MagnaDrive has supported the freshwater and seawater pumping systems aboard the USNS Sisler with its adjustable speed drives (ASDs) for 8+ years without issue. These drives provide lower maintenance and operating costs thanks to the transferring torque from motors to driven equipment across an air gap without shaft-to-shaft physical connection. It has been savings more than of 50% energy. This “disconnected connection” provides reduced vibration that increases bearing and seal life.
Adjusting the Speed
The Sisler freshwater and seawater pumping systems that are used for cooling various on-board systems were constant flow systems without two-way control valves. This resulted in full flow throughout the system. The freshwater supply temperature (discharge of the plate exchanger on the freshwater side) controlled the seawater pumps. As demand reduced and/or seawater temperature reduced, the pumps could slow down.
Because the engineers were mixing variable and constant speed pumps, a minimum speed had to be established to prevent deadheading the adjustable speed pump. Deadheading occurs when the pump’s discharge is closed either due to a blockage in the line or a closed valve.

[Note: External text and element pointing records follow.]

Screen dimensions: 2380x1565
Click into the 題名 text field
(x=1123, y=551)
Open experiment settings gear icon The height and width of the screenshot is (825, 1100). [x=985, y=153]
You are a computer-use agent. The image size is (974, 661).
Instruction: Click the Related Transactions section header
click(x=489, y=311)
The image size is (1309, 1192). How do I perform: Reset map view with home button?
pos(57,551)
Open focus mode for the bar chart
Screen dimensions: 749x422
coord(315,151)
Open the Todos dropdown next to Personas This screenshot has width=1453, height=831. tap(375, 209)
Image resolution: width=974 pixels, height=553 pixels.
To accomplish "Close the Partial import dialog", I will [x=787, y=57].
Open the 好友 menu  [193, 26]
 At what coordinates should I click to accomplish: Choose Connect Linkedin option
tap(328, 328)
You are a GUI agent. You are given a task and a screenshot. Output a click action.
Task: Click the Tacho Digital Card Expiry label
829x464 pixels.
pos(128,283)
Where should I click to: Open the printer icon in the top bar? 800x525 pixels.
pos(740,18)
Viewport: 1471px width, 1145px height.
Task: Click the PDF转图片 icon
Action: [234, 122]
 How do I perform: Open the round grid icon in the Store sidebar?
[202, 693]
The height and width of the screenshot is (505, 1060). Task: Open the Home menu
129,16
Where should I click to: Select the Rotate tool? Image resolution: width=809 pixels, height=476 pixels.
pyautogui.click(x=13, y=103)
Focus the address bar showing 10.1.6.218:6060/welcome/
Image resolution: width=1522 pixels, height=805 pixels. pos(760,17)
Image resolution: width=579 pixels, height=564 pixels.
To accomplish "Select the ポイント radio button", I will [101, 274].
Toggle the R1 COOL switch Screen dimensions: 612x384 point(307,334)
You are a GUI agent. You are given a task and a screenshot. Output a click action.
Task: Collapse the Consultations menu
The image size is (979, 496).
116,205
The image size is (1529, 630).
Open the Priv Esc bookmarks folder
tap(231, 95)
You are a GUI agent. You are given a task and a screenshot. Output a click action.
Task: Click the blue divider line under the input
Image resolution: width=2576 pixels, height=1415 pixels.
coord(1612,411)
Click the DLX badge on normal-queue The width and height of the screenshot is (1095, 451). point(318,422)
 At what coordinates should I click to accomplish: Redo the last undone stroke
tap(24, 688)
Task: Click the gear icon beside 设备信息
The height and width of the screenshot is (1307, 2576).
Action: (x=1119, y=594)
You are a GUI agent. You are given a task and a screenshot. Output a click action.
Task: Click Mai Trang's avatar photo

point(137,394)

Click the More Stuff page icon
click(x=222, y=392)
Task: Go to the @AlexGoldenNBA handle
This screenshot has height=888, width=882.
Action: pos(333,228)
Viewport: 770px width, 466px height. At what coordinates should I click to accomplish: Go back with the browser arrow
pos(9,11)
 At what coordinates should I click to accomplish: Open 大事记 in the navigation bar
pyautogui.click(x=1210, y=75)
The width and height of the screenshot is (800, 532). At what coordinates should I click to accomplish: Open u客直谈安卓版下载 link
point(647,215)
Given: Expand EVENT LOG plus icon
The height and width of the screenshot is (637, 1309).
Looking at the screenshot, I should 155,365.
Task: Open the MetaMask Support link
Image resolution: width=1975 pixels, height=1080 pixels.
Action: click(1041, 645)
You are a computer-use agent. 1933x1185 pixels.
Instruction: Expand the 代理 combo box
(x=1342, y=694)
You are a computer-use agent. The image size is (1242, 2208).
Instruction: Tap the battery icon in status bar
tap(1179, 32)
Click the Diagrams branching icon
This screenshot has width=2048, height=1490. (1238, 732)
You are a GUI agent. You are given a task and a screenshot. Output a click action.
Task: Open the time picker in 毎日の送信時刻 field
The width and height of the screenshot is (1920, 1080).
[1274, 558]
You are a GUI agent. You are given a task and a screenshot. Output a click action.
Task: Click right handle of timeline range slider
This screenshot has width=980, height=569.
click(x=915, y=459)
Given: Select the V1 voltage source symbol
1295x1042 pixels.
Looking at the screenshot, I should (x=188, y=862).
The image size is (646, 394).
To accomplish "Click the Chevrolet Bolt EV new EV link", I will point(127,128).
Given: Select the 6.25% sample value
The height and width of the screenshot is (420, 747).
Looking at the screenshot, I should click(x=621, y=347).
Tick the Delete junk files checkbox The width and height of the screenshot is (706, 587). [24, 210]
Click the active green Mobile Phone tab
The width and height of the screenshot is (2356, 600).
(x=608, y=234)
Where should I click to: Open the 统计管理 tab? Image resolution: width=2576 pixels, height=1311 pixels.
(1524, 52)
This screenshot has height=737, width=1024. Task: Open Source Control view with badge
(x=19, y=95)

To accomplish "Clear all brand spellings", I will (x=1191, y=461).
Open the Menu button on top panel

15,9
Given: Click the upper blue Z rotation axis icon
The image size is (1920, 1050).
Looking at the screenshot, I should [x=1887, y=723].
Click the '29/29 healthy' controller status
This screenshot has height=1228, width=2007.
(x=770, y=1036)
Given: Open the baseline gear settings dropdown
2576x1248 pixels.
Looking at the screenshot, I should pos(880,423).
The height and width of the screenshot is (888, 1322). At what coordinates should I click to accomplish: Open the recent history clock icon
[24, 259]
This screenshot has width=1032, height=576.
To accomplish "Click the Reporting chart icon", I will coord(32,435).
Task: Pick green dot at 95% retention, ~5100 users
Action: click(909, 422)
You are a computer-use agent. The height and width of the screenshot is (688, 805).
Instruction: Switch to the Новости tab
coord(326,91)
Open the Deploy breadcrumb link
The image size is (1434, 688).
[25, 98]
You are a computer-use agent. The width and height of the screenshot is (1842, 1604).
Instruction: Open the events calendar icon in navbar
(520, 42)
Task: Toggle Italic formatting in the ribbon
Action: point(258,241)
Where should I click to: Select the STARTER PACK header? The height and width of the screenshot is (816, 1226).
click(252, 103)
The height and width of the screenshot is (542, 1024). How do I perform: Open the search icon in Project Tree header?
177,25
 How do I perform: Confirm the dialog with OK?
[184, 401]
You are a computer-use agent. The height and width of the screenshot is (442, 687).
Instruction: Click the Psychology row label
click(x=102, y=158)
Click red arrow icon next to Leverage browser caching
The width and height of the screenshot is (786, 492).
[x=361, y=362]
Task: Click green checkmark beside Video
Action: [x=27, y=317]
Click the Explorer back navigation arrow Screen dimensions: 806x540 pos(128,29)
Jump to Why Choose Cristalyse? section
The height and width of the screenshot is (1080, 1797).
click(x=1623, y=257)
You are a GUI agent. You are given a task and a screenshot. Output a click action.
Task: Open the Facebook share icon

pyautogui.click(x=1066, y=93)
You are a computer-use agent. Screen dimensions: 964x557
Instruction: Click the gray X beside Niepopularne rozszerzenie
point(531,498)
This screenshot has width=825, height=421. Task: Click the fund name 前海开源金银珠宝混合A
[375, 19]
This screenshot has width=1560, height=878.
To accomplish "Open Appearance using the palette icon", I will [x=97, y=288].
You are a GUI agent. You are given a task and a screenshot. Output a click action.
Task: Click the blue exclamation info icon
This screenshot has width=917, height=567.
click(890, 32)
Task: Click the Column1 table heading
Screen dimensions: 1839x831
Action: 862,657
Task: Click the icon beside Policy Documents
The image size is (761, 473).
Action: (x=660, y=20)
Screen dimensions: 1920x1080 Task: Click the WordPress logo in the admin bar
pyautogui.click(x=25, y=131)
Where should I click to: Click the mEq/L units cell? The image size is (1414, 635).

The set point for the system needed to be established. It was determined that the freshwater pumps would be regulated by controlling them to differential pressure set points—as the number of generators is staged on/off, different pressure requirements could be readily calculated.
The Freshwater Pump System
The five diesel generators, each with 390 gallons per minute (GPM) design cooling requirements, were closed off with electric motor-operated butterfly valves. These valves were capable of taking the units offline when not in operation. The impact on the required pressure the pump needed to develop was calculated and could be used to save energy by establishing different pressure set points based on the number of generators in operation.
Seawater ASD Control
As both variable and constant speed pumps were operating in parallel in this application, a minimum speed for the ASD unit needed to be established. Let’s break this down from an engineering standpoint:
The seawater pumping system should have been controlled by the supply temperature of the freshwater system and measured directly after the plate and frame HX. The cooling water temperature set point/design temperature also needed establishment.
As the freshwater system cooling demand reduces and/or as the seawater temperature reduces, the ASD will be able to reduce in flow. The pump selections needed to be checked against the end of curve operation for single pump operation.